And so far in 2023, there have been nearly 10,000 gun-related deaths, excluding suicides, according to the Gun Violence Archive, a nonprofit that tracks shootings in the US.

Search for safety

After arriving in the US, Ahmad Yar initially settled in northern Philadelphia, Pennsylvania. But he told Amini that he had been confronted by gunmen demanding money there.

Amini convinced him to move to Virginia, which he thought would be safer.

He recalled Ahmad Yar as a man driven to help others, working long hours to support both his family in the US as well as his siblings and parents still in Afghanistan.

Nasrat Ahmad Yar poses for a picture at the US Capitol [Courtesy of Rahim Amini]

The arithmetic of hours worked and money earned was hard for Ahmad Yar to resist, given his family’s need, Amini said.

“I’m not working 12 hours. I’m working 20 hours,” he remembered his friend saying. “In eight hours, I can make an extra $100 to $150 for the family in Afghanistan. I can feed them for a month.”

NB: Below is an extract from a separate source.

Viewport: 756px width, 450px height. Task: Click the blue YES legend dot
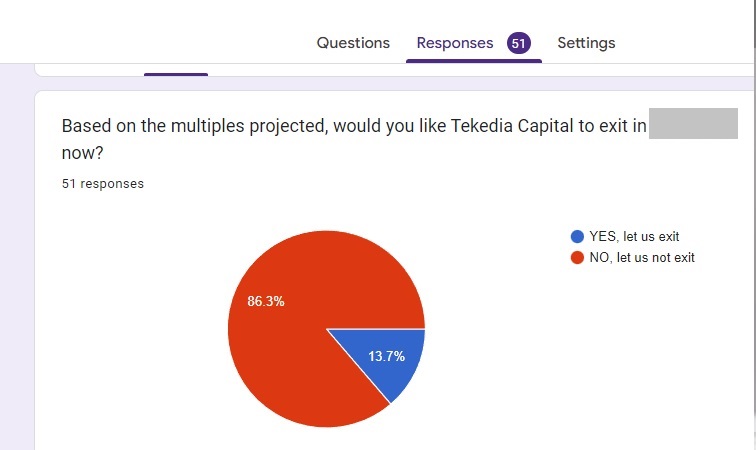[577, 236]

For its part, a spokesperson for Lyft said in a statement: “Our hearts are with Mr Nasrat’s loved ones as they confront this unspeakable tragedy. We have reached out to his family to offer our support and are in contact with law enforcement to assist with their investigation.”

Meanwhile, the Metropolitan Police Department in Washington, DC, released surveillance footage of four suspects seen fleeing the area after Ahmad Yar’s killing.

On Thursday, they said the investigation was ongoing, with an award of $25,000 offered for information leading to an arrest and conviction.

Amini remembered his friend as someone with a “totally different character” than other people.

“He was always trying to make the community very happy. He was so generous,” he said.

He hopes that generosity comes back around for Ahmad Yar’s family.

“Now it’s time to make his family happy,” he said. “Because there is no one to pay the rent, to buy clothes, groceries. They need the attention.”